What you need to do
What do the lines from the one containing "You are a GUI" through the end of the listing below say? Restate them word for word and give nothing else.

[Opening Data supplied section]

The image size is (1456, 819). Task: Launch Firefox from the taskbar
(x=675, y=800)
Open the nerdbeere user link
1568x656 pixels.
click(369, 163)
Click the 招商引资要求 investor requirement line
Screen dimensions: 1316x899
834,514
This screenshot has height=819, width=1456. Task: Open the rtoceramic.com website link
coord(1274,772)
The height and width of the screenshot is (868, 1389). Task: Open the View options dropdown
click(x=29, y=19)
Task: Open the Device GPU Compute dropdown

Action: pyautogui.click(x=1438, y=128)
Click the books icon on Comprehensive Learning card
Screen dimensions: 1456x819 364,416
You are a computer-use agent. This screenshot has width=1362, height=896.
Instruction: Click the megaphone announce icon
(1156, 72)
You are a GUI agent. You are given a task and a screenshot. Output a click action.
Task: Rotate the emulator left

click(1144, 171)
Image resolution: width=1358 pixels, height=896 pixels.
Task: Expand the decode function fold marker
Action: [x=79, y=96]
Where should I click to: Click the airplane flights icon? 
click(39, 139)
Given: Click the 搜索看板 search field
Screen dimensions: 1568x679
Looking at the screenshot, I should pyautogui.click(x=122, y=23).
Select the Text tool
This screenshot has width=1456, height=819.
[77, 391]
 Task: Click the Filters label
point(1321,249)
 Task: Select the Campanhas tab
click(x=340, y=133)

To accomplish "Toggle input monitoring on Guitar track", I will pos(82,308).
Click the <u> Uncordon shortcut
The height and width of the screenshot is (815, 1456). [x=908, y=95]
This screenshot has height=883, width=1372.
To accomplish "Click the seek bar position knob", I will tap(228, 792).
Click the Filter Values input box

[Closing Data supplied section]

Result of this exercise
You are a GUI agent. You are given a task and a screenshot. Output a click action.
Task: Rotate the emulator left

click(1144, 171)
Image resolution: width=1358 pixels, height=896 pixels.
Task: Expand the decode function fold marker
Action: [x=79, y=96]
Where should I click to: Click the airplane flights icon? 
click(39, 139)
Given: Click the 搜索看板 search field
Screen dimensions: 1568x679
Looking at the screenshot, I should pyautogui.click(x=122, y=23).
Select the Text tool
This screenshot has width=1456, height=819.
[77, 391]
 Task: Click the Filters label
point(1321,249)
 Task: Select the Campanhas tab
click(x=340, y=133)

To accomplish "Toggle input monitoring on Guitar track", I will pos(82,308).
Click the <u> Uncordon shortcut
The height and width of the screenshot is (815, 1456). [x=908, y=95]
This screenshot has height=883, width=1372.
To accomplish "Click the seek bar position knob", I will tap(228, 792).
Click the Filter Values input box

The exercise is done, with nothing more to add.